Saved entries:
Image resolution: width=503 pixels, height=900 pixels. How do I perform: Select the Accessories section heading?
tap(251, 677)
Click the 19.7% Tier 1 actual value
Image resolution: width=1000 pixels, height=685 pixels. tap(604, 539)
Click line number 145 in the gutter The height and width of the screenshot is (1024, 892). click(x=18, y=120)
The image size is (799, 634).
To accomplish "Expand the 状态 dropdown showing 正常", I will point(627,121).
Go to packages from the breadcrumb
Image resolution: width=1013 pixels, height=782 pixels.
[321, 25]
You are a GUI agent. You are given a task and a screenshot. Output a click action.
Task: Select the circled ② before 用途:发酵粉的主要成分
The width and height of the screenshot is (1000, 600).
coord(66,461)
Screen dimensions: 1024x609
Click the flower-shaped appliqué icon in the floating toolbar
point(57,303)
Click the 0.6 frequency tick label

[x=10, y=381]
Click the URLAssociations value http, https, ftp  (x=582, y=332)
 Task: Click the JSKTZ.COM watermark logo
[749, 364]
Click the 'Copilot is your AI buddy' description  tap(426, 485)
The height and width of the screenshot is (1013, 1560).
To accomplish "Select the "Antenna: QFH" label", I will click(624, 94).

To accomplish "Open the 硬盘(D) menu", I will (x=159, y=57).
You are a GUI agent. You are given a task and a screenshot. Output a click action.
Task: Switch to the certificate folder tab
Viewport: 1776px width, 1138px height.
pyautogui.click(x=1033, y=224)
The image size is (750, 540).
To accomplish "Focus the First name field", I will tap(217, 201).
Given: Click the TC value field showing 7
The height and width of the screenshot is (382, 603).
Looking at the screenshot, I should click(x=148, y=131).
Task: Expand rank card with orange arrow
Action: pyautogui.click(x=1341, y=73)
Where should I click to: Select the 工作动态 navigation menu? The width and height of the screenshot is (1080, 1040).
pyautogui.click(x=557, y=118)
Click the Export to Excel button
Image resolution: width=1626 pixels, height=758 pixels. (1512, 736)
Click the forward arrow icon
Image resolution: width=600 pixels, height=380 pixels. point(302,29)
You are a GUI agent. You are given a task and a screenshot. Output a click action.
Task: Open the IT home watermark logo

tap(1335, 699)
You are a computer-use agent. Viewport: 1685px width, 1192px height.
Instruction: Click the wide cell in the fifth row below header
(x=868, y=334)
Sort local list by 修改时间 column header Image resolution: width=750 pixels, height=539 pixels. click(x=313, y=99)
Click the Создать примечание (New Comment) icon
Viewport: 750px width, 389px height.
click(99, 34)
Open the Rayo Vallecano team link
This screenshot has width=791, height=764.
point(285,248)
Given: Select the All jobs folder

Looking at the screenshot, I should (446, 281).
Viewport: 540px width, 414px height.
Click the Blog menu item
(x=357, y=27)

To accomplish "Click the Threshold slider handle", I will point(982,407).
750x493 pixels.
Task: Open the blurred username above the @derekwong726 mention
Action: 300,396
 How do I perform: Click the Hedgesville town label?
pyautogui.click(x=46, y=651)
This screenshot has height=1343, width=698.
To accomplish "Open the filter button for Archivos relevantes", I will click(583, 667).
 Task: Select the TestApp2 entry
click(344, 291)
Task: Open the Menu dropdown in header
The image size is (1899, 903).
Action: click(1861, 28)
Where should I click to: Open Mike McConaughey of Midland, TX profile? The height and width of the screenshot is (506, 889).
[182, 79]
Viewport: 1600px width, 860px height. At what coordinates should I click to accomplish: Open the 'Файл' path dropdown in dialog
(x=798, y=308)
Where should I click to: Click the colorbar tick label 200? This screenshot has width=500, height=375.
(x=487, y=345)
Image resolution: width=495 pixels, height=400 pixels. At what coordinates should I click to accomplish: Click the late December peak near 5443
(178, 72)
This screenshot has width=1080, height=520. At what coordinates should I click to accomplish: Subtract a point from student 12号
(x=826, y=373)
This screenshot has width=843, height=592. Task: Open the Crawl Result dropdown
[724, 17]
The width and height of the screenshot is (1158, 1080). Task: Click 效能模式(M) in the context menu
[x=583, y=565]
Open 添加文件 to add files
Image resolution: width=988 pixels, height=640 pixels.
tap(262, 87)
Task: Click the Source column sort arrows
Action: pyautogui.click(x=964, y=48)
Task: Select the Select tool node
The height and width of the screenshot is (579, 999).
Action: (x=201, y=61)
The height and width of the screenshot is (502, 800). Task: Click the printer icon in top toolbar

About this exercise:
Each line above that contains the string "showing" should be identified and copied.

Solution to the exercise:
To accomplish "Expand the 状态 dropdown showing 正常", I will point(627,121).
Given: Click the TC value field showing 7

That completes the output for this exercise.